REQUEST: Copy the rows below verbatim, everything from the line containing "Identify the location of Workspace." down to the line containing "Home page is", both of those lines included.

STORED RECORDS:
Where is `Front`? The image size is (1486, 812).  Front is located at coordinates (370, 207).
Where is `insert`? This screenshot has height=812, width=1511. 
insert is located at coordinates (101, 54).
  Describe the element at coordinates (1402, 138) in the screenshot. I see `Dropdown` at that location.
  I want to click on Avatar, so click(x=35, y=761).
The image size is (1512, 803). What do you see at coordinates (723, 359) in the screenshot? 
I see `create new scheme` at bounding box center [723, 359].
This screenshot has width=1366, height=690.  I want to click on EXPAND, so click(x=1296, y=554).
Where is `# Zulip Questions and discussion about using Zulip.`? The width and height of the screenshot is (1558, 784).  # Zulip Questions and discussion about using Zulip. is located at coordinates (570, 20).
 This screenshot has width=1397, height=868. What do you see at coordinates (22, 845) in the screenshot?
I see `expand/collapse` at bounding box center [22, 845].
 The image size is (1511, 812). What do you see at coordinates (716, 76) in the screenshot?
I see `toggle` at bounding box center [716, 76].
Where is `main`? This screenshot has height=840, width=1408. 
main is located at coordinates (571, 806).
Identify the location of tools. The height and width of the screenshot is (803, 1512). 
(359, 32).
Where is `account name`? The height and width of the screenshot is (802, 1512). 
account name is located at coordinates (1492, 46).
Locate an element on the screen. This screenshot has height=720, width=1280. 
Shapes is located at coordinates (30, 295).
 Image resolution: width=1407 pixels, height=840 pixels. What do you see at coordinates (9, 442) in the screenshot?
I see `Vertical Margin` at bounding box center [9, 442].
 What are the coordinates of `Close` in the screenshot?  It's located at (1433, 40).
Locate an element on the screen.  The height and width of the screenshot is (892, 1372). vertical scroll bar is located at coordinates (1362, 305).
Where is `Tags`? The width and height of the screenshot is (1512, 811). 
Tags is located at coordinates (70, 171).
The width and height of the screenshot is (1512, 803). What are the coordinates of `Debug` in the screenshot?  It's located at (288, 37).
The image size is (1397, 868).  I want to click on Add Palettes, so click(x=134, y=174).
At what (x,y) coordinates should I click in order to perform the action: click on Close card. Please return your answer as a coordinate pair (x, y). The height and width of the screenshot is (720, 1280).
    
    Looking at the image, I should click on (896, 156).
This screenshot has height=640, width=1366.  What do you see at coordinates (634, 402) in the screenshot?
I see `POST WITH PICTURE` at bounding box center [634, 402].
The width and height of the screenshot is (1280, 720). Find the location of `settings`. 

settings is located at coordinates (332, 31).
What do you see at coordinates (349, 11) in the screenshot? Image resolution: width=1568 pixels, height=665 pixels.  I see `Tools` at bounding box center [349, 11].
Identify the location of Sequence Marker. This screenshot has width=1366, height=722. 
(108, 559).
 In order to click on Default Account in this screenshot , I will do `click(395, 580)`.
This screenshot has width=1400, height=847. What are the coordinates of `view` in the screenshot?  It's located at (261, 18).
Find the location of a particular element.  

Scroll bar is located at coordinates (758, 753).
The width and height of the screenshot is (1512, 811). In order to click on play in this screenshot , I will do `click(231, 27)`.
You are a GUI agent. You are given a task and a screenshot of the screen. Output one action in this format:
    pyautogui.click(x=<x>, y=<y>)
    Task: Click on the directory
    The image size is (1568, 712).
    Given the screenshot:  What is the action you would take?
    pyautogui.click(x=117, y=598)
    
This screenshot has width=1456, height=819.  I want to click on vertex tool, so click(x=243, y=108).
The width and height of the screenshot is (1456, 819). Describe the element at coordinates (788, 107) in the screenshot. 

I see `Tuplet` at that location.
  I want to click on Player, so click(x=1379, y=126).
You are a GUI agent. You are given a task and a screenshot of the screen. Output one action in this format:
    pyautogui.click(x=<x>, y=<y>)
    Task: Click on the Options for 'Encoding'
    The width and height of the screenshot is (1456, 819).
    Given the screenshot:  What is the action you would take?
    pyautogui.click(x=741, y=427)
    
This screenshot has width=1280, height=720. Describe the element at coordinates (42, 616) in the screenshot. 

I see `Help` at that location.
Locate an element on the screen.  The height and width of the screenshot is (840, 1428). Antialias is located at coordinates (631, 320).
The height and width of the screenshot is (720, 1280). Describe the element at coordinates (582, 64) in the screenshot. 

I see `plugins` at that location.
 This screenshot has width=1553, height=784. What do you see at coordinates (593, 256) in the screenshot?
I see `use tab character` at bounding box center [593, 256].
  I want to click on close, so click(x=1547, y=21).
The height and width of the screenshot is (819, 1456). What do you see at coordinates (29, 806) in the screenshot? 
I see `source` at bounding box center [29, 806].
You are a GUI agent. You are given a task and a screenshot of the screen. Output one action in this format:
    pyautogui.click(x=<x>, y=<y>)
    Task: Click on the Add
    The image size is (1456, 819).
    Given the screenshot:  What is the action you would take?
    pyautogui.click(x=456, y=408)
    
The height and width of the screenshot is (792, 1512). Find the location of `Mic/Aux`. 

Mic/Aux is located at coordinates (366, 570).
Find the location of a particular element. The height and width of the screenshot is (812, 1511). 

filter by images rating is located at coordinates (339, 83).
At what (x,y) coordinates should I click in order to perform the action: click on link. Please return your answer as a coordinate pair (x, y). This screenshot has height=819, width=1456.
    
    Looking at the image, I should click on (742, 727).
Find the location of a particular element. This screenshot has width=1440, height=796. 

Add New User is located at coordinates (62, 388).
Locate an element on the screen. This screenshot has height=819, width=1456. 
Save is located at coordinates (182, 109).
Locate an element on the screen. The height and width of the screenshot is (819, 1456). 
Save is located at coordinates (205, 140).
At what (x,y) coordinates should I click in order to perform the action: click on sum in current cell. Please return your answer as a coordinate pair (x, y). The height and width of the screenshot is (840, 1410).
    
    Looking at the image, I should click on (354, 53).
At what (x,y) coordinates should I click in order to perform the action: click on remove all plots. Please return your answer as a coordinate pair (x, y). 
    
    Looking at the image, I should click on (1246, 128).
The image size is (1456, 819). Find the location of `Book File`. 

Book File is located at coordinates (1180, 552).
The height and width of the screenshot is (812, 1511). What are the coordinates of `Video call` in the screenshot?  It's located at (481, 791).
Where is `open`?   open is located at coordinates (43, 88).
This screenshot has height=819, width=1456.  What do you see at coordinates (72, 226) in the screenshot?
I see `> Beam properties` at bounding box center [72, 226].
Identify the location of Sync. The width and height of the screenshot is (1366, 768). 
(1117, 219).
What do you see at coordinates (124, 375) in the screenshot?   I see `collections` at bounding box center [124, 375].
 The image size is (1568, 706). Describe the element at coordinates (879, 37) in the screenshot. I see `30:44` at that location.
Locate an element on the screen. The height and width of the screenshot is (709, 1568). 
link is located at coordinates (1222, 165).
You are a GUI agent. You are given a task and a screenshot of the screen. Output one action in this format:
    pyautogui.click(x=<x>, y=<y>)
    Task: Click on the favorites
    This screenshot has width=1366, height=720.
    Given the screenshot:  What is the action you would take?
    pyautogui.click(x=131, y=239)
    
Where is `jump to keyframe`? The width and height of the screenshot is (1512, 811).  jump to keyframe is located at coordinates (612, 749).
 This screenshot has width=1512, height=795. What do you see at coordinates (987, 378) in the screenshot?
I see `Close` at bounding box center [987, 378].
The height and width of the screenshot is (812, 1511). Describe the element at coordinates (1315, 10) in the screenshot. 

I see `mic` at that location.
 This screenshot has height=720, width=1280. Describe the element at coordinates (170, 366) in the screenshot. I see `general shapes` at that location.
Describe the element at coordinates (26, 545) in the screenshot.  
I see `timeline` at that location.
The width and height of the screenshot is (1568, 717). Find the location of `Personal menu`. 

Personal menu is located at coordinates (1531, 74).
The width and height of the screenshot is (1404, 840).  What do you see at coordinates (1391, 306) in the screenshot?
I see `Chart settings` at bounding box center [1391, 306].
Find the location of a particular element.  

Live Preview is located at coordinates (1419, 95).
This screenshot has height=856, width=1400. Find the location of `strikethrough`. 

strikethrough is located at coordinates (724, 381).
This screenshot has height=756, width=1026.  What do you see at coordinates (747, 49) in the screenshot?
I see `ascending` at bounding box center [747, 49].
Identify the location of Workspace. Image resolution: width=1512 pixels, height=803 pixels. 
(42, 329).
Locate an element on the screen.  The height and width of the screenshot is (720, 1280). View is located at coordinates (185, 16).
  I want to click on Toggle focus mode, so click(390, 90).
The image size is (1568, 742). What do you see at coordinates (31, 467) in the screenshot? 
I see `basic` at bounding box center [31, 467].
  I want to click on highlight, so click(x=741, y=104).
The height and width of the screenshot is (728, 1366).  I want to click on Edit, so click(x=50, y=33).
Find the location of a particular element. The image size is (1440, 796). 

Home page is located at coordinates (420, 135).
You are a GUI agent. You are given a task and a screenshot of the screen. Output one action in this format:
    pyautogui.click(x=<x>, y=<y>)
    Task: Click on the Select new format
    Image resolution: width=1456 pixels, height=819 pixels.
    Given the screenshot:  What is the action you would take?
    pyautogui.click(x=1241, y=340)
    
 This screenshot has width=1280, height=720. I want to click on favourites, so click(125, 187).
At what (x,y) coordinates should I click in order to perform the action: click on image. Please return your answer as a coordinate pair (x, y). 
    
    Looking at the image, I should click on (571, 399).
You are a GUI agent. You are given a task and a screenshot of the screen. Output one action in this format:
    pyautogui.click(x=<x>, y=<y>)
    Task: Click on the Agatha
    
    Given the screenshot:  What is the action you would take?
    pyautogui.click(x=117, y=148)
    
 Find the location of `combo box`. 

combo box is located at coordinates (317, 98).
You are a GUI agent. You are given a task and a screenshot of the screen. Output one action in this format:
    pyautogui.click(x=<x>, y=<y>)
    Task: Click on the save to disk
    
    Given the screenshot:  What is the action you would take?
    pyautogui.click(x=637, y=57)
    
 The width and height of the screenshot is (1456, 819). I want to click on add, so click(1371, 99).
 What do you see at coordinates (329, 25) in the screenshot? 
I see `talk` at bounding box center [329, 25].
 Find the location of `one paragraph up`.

EXERCISE ANSWER:
Identify the location of Workspace. Image resolution: width=1512 pixels, height=803 pixels. 
(42, 329).
Locate an element on the screen.  The height and width of the screenshot is (720, 1280). View is located at coordinates (185, 16).
  I want to click on Toggle focus mode, so click(390, 90).
The image size is (1568, 742). What do you see at coordinates (31, 467) in the screenshot? 
I see `basic` at bounding box center [31, 467].
  I want to click on highlight, so click(x=741, y=104).
The height and width of the screenshot is (728, 1366).  I want to click on Edit, so click(x=50, y=33).
Find the location of a particular element. The image size is (1440, 796). 

Home page is located at coordinates (420, 135).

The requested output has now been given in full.